Text segment:
==================================================

This post continues where the previous post left off.

Recap from previous post: we have two sets of IID coins. One set is the “hot pool”, $X^H$, in which each coin has probability 0.2 of being heads. The other set is the “cold pool”, $X^C$, in which each coin has probability 0.1 of being heads. We apply transformations to $X$. Each transformation must be invertible and conserve the total number of heads across both pools. We want to choose such a transformation to make some of the coins (nearly) deterministically heads. We call the number of deterministic coins produced “work”, $w$.

Key idea from previous post: this is a compression problem. We want $w$ of the coins to be deterministic and the transformation to be reversible, so all the information from the initial coin-state must be compressed into the non-deterministic coins in the final state. The thermodynamic flavor of the problem comes from the additional constraint: we want to compress the initial state “data” while also conserving the total number of heads.

In this post, we will make one small tweak to this setup relative to the previous post. In the previous post, “work” just meant making some coins deterministically heads; we didn’t have a strong opinion about which coins, so long as we knew which coins they were. In this post, we’ll assume that we start with some extra coins outside our two pools which are deterministically tails, and use our “work” to make those particular coins deterministically heads. This makes it a bit cleaner to separate the “moving energy around” and “moving uncertainty around” aspects of the problem, though of course those two pieces end up coupled.

This post will dig more into the optimization aspect of the problem, look at temperature as a “price” at which we can trade energy (or analogous conserved quantities) for entropy, and view the heat engine problem as arbitrage between two subsystems with different temperatures/prices. That, in turn, yields the usual thermodynamic efficiency limit. Then, we’ll point to some generalizations and applications to wrap up.

Lagrange Multipliers

Let’s think about just one of our two pools in isolation. We’ll imagine adding/removing marginal heads (analogous to energy) to/from the pool.

==================================================

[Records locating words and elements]
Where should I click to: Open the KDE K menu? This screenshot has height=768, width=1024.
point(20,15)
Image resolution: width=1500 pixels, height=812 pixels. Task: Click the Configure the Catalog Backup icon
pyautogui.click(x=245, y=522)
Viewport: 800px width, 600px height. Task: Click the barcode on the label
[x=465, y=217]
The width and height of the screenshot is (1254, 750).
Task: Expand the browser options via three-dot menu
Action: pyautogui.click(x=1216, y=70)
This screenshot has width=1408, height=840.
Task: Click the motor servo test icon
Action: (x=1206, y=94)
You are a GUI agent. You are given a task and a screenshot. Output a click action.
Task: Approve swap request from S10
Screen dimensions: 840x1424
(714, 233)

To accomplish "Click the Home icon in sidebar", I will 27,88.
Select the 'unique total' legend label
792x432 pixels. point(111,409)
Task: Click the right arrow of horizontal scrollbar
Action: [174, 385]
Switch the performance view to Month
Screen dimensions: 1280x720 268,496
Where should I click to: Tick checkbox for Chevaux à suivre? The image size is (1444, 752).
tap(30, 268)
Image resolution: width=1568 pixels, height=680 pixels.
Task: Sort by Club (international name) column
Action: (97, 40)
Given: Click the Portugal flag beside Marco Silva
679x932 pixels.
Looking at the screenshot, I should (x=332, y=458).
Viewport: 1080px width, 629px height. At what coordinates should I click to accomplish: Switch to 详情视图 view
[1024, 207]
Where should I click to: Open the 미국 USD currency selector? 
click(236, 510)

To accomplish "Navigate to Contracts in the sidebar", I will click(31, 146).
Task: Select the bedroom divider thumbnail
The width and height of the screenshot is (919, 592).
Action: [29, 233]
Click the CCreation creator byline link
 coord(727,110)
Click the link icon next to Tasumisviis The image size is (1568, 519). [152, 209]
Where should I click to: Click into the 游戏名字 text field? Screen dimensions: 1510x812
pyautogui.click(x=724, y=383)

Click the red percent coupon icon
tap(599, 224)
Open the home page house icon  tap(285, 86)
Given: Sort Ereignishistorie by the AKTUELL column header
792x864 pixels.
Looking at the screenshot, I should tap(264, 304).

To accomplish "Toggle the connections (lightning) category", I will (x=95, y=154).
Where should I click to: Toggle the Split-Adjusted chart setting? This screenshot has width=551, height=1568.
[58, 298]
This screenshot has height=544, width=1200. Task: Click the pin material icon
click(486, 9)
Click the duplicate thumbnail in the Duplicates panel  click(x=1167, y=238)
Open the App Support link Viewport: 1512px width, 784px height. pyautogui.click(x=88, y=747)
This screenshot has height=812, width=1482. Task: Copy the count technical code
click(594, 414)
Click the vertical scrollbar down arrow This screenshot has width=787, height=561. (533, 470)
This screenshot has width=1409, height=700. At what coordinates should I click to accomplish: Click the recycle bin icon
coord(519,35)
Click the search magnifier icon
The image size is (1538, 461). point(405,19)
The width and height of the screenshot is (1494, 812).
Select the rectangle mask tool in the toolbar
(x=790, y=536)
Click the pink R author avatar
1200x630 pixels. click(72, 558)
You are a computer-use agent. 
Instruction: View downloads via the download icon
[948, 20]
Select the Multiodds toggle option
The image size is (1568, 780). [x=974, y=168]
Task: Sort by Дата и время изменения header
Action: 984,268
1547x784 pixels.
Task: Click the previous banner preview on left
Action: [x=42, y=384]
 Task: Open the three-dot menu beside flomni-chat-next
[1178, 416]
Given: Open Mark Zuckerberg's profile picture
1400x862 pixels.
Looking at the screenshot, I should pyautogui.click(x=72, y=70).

==================================================

What this exercise asks:
A: Return the part of the coin-pool thermodynamics post that opens with the words containing "Key idea from" and closes with "number of heads.".
B: Answer these questions using the coin-pool thermodynamics post:
(i) What is the probability of heads for each coin in the hot pool?
(ii) According to the key idea carried over from the previous post, what kind of problem is this?
(iii) As what does the post propose to view temperature?
C: Write the next portion of the coin-pool thermodynamics post, continuing on from its final sentence.

The results:
A:
Key idea from previous post: this is a compression problem. We want $w$ of the coins to be deterministic and the transformation to be reversible, so all the information from the initial coin-state must be compressed into the non-deterministic coins in the final state. The thermodynamic flavor of the problem comes from the additional constraint: we want to compress the initial state “data” while also conserving the total number of heads.

B:
(i) 0.2
(ii) A compression problem
(iii) As a "price" at which energy (or analogous conserved quantities) can be traded for entropy

C:
Recall that our initial coin distribution for each pool is maxentropic subject to a constraint on the number of heads. If we add one head to a pool, then the constraint is relaxed slightly, so that pool’s entropy can increase - the maximum entropy distribution on those coins with one more head allowed will have slightly more entropy than the initial maximum entropy distribution.

How much can the entropy increase? That’s given by the Lagrange multiplier associated with the constraint. As long as the number of heads we add is small (i.e. small enough to use a linear approximation), the increase in maximum entropy will be roughly the number of heads added times the Lagrange multiplier. In economic terms: the Lagrange multiplier is the “price” at which we can trade marginal heads for a marginal change in maximum entropy. (Indeed, prices in economics are exactly the Lagrange multipliers in agents’ optimization problems.)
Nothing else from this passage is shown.